Bureaux de change have been banned from trading in forex. What does this mean for businesses and travellers?
As the CBN says, they should go to the banks. The whole idea of a central bank funding BDCs was bound to come to an end one day because the whole thing eventually became a huge racket that was draining our foreign reserves. Let’s see if the apex bank will maintain its stance or cave in to vested interests.
You received support for your presidential bid in 2019, though some might argue that you didn’t do enough to reach a consensus with the likes of Fela Durotoye, Omoyele Sowore and Dr Oby Ezekwesili, in a bid to create a formidable third force. What lessons did you garner from the election experience?
A consensus is something to be reached by the willing. It should never be forced because that is undemocratic. The outcome of the 2019 elections held many lessons. One, it reflected that Nigerians were not yet ready for real change away from the failed political elite. So, we have been willing slaves to the manipulations of the politicians in the two big political parties, the All Progressives Congress and the Peoples Democratic Party. It’s a good thing the number of political parties has been reduced to 18. I predict that, with the crisis of failed leadership and bad governance in which our country finds itself and which has got worse since the 2019 election, and with the internal crisis in the APC/PDP, 2023 will be more competitive. The biggest problem of our democracy, as I have seen, is us the citizens. Our people are poor and hungry, and the collapse of values has twisted the minds of millions to sell their birthright to incompetent politicians. Many citizens also are not educated enough to make informed voting decisions. But my candidacy in 2019 had a great impact because it was different from the norm and changed the political narrative in Nigeria towards political reform. That is a huge achievement.
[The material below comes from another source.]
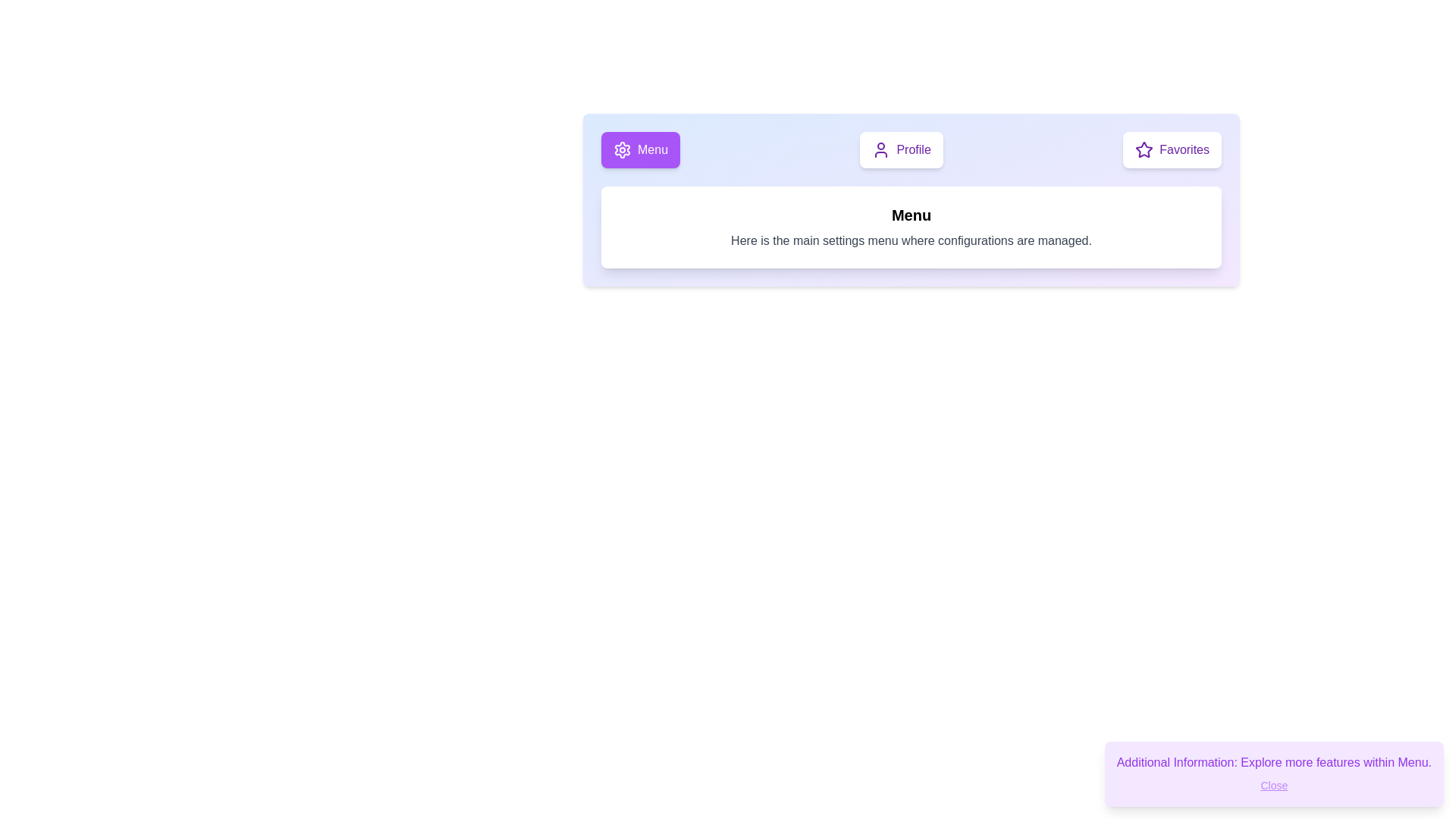 This screenshot has width=1456, height=819. What do you see at coordinates (1144, 149) in the screenshot?
I see `the star icon within the 'Favorites' button located in the top-right section of the interface` at bounding box center [1144, 149].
Are you running for president again in 2023?
Yes, and I formally announced my intention with a statement on June 1. I will run again because the people matter. I am in this for the people and for our country, not for myself. But this time, we will have the benefit of many lessons from the last outing in 2019. I am in consultations to decide on a political party platform, since I resigned from the Young Progressives Party in October 2019. We will have a strong ground operation in all voting wards in the country this time around, and are working on having sufficient funding for a strong campaign. We have a strategy to win in 2023. If we have funding support from Nigerians, the chances of victory in 2023 are far better than they were in 2019. The political dynamics in the country are changing in our favour.